§ ИСХОДНЫЙ ТЕКСТ

===

В те же дни до Цветаевой дошла весть о выходе в журнале "Новый мир" (N 8/9) пастернаковского "Лейтенанта Шмидта" с посвящением – акростихом – ей, которое Борис Леонидович либо раздумал, либо просто опоздал снять…
Второго ноября Цветаева окончила вчерне первую картину "Федры". Восьмого приступила ко второй.
* * *
Молчание с Пастернаком продолжалось. С Рильке тоже. Не выдержав, Марина Ивановна отправила ему открытку:
"Bellevue (S. et О.) pres Paris.
31, Boulevard Verd
7-го ноября 1926 г.
Дорогой Райнер!
Здесь я живу.
Ты меня еще любишь?
Марина".
То было, говоря словами из ее давнего стихотворения к Петру Эфрону, «письмо в бесконечность, письмо в беспредельность, письмо в пустоту». Ответа не последовало. Рильке оставалось жить совсем недолго. Нужно ли говорить об ее одиночестве?
Услышав от кого-то о якобы предполагаемом приезде Ахматовой, она ухватилась за соломинку этого ложного слуха:
"Bellevue, 12-го ноября 1926 г.
Дорогая Анна Андреевна,
Пишу Вам по радостному поводу Вашего приезда – чтобы сказать Вам, что всё, в беспредельности доброй воли – моей и многих – здесь, на месте, будет сделано.
Хочу знать, одна ли Вы едете или с семьей (мать, сын). Но как бы Вы ни ехали, езжайте смело. Не вхожу сейчас в подробности Вашего здешнего устройства, но обеспечиваю Вам наличность всех.
Еще одно: делать Вы всё будете как Вы хотите, никто ничего Вам навязывать не будет, а захотят – не смогут: не навязали же мне!
Переборите "аграфию" (слово из какой-то Вашей записочки) и напишите мне тотчас же: когда – одна или с семьей – решение или мечта.
Знайте, что буду встречать Вас на вокзале.
Целую и люблю – вот уже 10 лет (лето 1916 г. Александровская слобода, на войну уходил эшелон).
Знаете ли Вы, что у меня есть сын 1 г<од> 9 мес<яцев> – Георгий? А маленькая Аля почти с меня?..
– Отвечайте сразу. А адрес перепишите на стену, чтобы не потерять".

===

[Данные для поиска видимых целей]
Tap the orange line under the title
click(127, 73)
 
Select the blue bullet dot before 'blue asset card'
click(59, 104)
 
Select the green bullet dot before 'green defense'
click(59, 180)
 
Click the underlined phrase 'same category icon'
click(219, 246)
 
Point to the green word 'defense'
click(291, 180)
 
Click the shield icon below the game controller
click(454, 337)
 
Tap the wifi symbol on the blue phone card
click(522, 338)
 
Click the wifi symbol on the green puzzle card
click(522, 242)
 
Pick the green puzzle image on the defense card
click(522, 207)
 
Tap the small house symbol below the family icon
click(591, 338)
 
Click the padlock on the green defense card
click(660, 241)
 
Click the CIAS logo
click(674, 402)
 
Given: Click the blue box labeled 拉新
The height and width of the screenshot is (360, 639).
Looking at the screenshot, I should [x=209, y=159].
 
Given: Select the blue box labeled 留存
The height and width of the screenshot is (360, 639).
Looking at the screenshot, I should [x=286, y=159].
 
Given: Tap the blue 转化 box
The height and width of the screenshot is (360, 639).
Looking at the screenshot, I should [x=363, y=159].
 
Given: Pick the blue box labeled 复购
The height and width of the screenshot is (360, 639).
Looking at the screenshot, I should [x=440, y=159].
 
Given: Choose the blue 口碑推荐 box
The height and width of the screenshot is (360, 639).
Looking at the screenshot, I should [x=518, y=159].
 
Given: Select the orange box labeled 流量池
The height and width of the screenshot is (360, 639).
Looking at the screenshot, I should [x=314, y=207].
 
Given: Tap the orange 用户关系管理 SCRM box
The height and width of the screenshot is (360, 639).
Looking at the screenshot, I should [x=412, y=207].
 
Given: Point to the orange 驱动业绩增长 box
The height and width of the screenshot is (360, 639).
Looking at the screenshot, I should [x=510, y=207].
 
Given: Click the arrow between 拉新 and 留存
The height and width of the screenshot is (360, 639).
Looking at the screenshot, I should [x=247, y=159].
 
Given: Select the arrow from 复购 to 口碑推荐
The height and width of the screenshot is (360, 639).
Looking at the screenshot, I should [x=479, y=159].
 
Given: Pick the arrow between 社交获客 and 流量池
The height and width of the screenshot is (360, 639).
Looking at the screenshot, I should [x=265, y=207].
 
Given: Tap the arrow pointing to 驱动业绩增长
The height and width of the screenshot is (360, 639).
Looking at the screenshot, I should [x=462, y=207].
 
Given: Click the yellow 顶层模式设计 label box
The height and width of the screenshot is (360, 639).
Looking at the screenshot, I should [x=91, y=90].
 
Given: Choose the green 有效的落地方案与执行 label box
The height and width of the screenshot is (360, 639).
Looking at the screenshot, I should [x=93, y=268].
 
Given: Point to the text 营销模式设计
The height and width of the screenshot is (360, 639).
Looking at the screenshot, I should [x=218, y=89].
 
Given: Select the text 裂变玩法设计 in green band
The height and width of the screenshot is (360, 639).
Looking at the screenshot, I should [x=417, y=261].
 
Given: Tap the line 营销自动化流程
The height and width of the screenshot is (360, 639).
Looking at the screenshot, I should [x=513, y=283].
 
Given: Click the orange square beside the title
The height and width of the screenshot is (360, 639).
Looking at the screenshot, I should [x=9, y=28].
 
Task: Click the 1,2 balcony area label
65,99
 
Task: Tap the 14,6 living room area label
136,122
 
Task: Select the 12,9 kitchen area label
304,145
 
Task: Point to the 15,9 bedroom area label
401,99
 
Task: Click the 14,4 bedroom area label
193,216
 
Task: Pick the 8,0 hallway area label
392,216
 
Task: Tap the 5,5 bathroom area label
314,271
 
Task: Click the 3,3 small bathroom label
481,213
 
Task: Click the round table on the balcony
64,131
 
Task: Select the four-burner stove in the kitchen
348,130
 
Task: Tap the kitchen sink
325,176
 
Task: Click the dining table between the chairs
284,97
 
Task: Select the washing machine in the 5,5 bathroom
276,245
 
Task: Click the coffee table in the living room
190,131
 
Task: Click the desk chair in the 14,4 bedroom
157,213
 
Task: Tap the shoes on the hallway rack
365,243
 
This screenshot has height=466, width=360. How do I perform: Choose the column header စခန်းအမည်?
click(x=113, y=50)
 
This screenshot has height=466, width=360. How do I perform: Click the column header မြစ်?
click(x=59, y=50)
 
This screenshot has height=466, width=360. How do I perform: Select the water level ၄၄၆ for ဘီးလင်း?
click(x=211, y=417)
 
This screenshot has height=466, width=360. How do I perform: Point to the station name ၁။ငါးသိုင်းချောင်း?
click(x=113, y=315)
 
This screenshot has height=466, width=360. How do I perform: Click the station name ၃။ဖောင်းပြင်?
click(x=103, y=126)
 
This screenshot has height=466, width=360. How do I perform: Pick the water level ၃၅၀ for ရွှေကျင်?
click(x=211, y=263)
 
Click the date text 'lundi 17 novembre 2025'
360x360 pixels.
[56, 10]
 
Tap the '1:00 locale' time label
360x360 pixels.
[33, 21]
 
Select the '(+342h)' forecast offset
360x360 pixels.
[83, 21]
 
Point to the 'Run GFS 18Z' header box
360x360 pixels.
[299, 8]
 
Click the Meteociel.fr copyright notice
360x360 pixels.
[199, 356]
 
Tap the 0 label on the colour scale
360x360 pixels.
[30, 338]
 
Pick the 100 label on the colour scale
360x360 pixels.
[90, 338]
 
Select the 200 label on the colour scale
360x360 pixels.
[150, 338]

===

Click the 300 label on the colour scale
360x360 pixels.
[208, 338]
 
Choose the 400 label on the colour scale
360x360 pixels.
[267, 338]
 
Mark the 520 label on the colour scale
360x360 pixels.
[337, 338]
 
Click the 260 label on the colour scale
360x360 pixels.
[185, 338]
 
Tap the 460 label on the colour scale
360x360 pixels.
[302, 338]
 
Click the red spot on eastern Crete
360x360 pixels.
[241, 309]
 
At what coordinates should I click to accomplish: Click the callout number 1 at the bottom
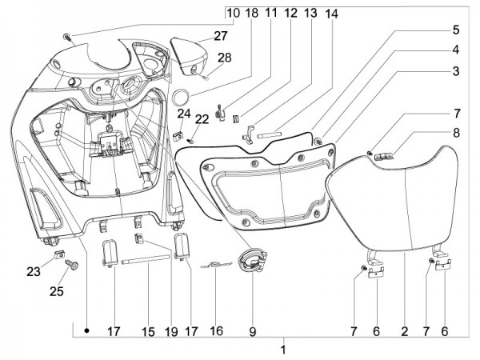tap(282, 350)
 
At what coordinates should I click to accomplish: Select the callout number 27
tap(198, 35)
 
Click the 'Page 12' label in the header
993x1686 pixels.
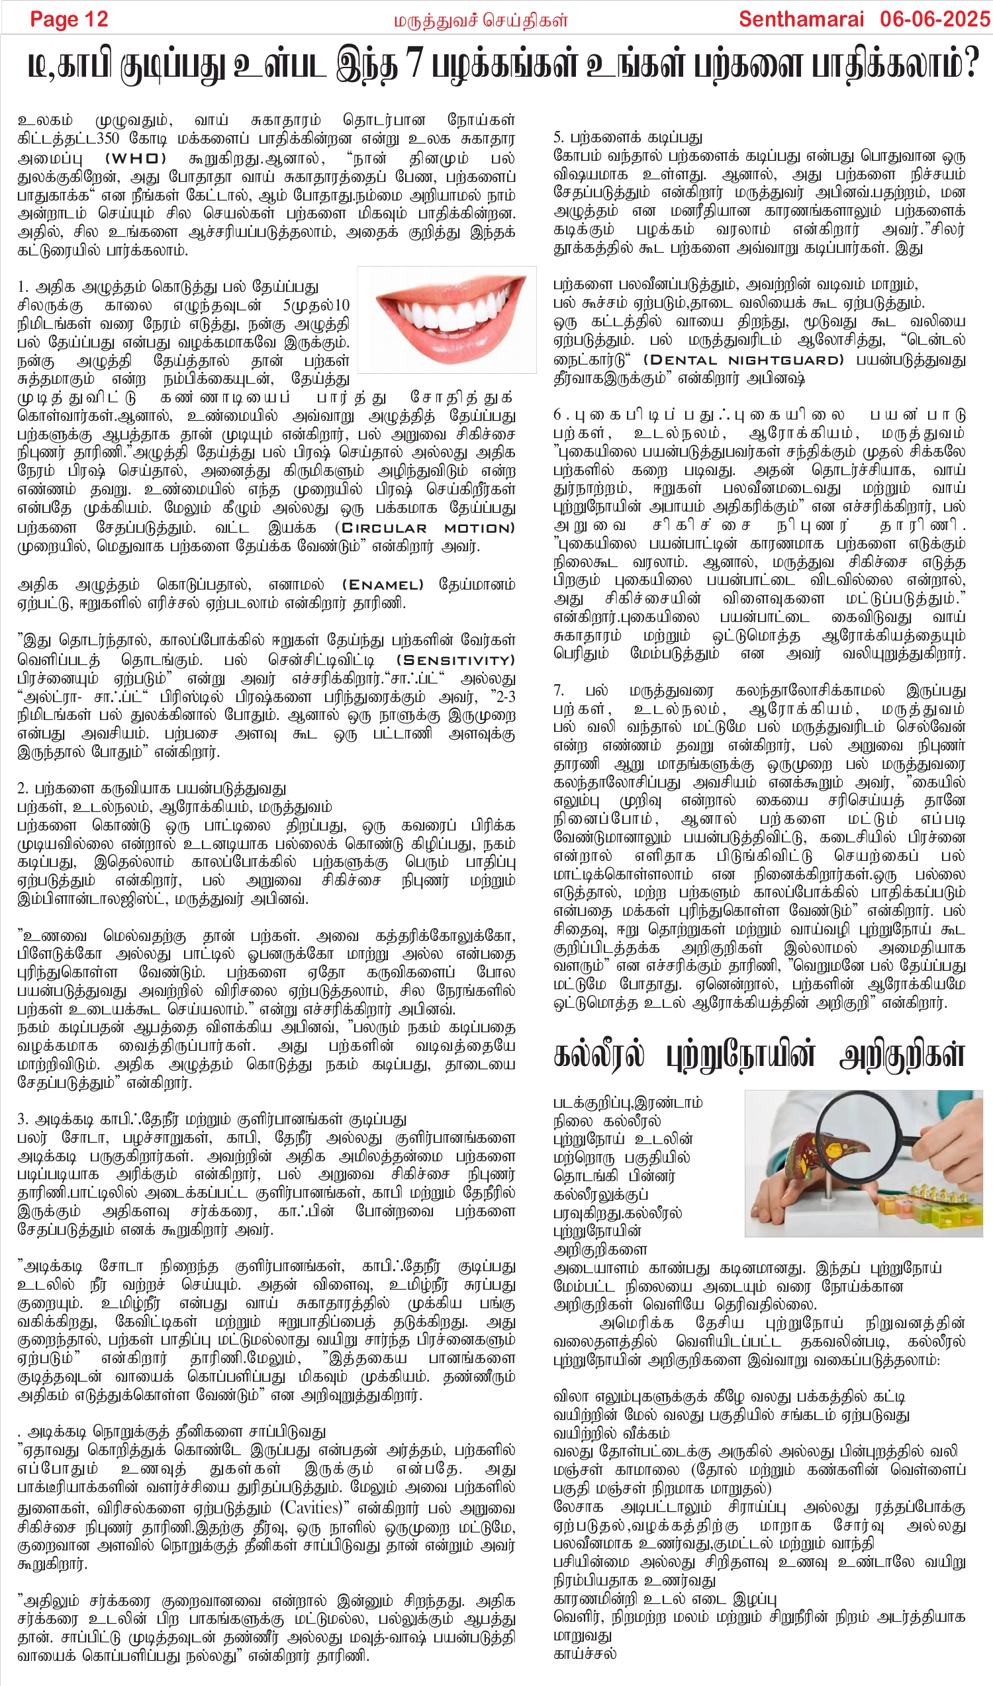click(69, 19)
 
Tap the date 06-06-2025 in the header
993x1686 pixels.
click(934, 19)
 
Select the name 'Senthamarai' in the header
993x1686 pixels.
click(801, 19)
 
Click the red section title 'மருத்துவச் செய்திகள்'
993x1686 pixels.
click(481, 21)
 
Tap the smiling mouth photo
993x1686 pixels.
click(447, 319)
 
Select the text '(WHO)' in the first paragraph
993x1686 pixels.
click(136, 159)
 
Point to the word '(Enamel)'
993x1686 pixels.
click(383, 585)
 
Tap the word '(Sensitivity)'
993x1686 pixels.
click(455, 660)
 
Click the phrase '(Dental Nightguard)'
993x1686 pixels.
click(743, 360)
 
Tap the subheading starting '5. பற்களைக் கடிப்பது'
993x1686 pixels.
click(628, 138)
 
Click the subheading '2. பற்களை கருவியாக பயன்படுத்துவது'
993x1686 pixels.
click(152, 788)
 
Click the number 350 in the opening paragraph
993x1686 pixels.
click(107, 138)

===

§ НАБОР ЗАДАНИЙ
(a) Определите, согласуются ли с текстом о Цветаевой три утверждения: (i) первую картину «Федры» Цветаева окончила вчерне второго ноября; (ii) Рильке ответил на открытку Цветаевой; (iii) в письме к Ахматовой Цветаева обещает встретить ее на вокзале. На каждое ответьте «да» или «нет» и дословно приведите решающие слова текста.
(b) Продолжите текст о Цветаевой, начав сразу после его последнего предложения.
Данные к этой работе отношения не имеют.

§ ОТВЕТЫ К ЗАДАНИЯМ
(a)
(i) Да: «Второго ноября Цветаева окончила вчерне первую картину "Федры"».
(ii) Нет: «Ответа не последовало».
(iii) Да: «Знайте, что буду встречать Вас на вокзале».

(b)
* * *
Уже миновал год жизни Цветаевой во Франции. Триумф ее поэтического восхождения остался позади, сменившись прочностью ее места в литературе русского зарубежья. Дружбы и понимания среди фигур, делавших эмигрантскую литературную «погоду», она не приобрела, а те, кто ценил ее, этой «погоды» не делали…
Нетрудно вообразить, что' ощутила она, увидев в 29-м номере "Современных записок" статью Владислава Ходасевича "О "Верстах"". Нет, он не хулил ее стихи; этого не позволяли его ум и талант. Дело обстояло сложнее. Ходасевич писал в первую очередь о позиции сотрудников "Верст", примыкавших к евразийству. Если, по его словам, до появления "Верст" все же можно было возлагать какие-то надежды на евразийцев, пытающихся найти некую третью позицию, перенося "русскую проблему из области политики в область культуры", то "Версты" нанесли этим надеждам тяжкий удар. Потому что идеологи журнала, в свое время ненавидевшие революцию, теперь оказались соблазненными ею. Ходасевич подчеркивал, что Сергей Эфрон сражался в рядах белой армии. Теперь же выходило, что он, как и его сподвижники, обольстился революцией с ее жестокостью и зверствами, – с тем, прибавим, с чем Марина Цветаева никогда не примирится. Задумалась ли она, читая эту статью, выверенную логикой и последовательностью взглядов, о непоследовательности, даже алогичности взглядов и поведения мужа, о той путанице в его (пусть честной) голове, которой ее собственная голова не знала? Впрочем, наиболее уязвимые эфроновские выступления в печати были впереди.
Она жила в своей тетради, со страданиями Федры. 15 декабря окончила вторую картину, оставшись недовольной своей медлительностью: "Вторая картина писалась – о, ужас! – 1 мес<яц> 1 нед<елю> (NB! думала, два). Попала не в тот размер и – из суеверия не дописываю, чтобы еще труднее не было".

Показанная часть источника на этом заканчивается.